__DATASET EXCERPTS__
§
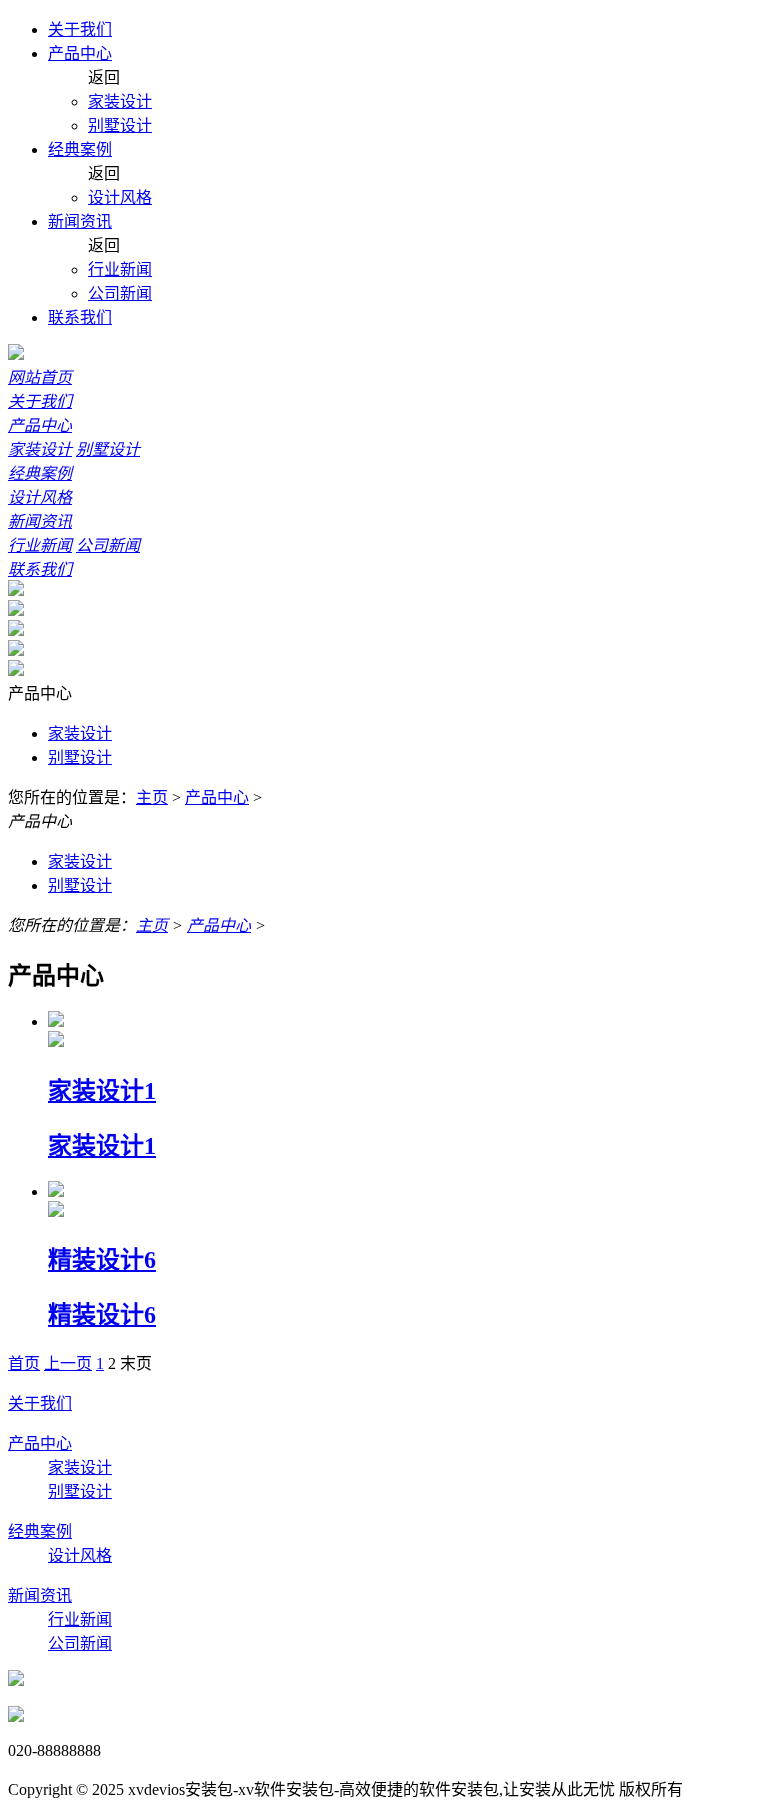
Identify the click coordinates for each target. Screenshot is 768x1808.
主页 (152, 797)
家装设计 (120, 101)
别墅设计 (120, 125)
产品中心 (80, 53)
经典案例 (80, 149)
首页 (24, 1363)
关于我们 (80, 29)
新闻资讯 (80, 221)
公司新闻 (120, 293)
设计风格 (120, 197)
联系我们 (80, 317)
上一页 (68, 1363)
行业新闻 (120, 269)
§
__WHAT TO WORK ON__
Omit the pictures; set down each record exactly.

__EXPECTED OUTPUT__
Identify the click coordinates for each target. Screenshot is 768x1808.
主页 (152, 797)
家装设计 (120, 101)
别墅设计 (120, 125)
产品中心 (80, 53)
经典案例 (80, 149)
首页 (24, 1363)
关于我们 (80, 29)
新闻资讯 (80, 221)
公司新闻 (120, 293)
设计风格 (120, 197)
联系我们 (80, 317)
上一页 (68, 1363)
行业新闻 (120, 269)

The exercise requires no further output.